Description of problem: When issuing upgrade on Satellite Capsule 6.3.2, the installer fails if it is unable to find the referenced certs.tar file in the capsule-answers.yaml file. Version-Release number of selected component (if applicable): 6.3.2 How reproducible: Everytime Steps to Reproduce: 1. Remove the certs.tar file from the Capsule 2. Run the installer with the '--upgrade' flag 3. Actual results: Installer fails to find the certs.tar file and exits with the following: The certs tar file generated by the server is not present at /root/capsule.redhat.com-certs.tar, exiting. [ERROR 2018-07-09 16:15:54 verbose] The certs tar file generated by the server is not present at /root/capsule.redhat.com-certs.tar, exiting. Expected results: No issues Additional info: This is not a fresh install, and the Capsule server was already at version 6.3.2. The server has been a Capsule server since 6.2.0. Workaround is to either comment out the 'certs_tar:' parameter in the /etc/foreman-installer/scenarios.d/capsule-answers.yaml file or remove the value from the parameter, then continue with the upgrade.
Taft, why was this file removed? What is the business drievr for removing it.
Hey Bryan, In the past, I have seen others copy this file to /tmp which will get removed after most reboots. The main question around this Bugzilla is why is this file is needed if all certs have been exported from it to their designated locations on the Capsule server. If a backup of the file is needed, I suggest we copy the tarball from the location is exists and place it somewhere (maybe in /etc/pki/katello or /etc/pki/katello-certs-tools) to keep it in a safe location.

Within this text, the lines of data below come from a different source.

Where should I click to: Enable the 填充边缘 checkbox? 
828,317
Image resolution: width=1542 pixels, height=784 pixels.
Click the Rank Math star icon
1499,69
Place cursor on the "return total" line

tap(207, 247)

It is very unfortunate to see a fresh install fail its first upgrade because the certs tarball was copied to a temporary directory.
Eric, can you comment on above? Is this an easy/necessary fix?
Copying it somewhere might be the easiest solution. The problem arises when trying to determine did the user intentionally remove this file or did the user forget to specify the file. The installer cannot easily determine which situation is present and prefers to protect the user from attempting an install or upgrade without having the certs tarball present which it may be required. We could try some logic that says if /root/ssl-build exists, skip the certs tarball existence check.
*** Bug 1448681 has been marked as a duplicate of this bug. ***
Passing --reset-foreman-proxy-content-certs-tar while running --upgrade doesn't require editing the answers file.
Upstream bug assigned to chrobert
The Satellite Team is attempting to provide an accurate backlog of bugzilla requests which we feel will be resolved in the next few releases. We do not believe this bugzilla will meet that criteria, and have plans to close it out in 1 month. This is not a reflection on the validity of the request, but a reflection of the many priorities for the product. If you have any concerns about this, feel free to contact Red Hat Technical Support or your account team. If we do not hear from you, we will close this bug out. Thank you.
Bryan, I confirmed this is still an issue. With all the install work going on upstream and --upgrade being depreciated, I will write a KCS for this and close this out. - Chris
Closing with KCS that gives a workaround. With all of the installer changes being made for Satellite 7.0 trying to implement a workaround would not be worth the return value with --upgrade and checks being removed in favor of the new updated foreman-installer.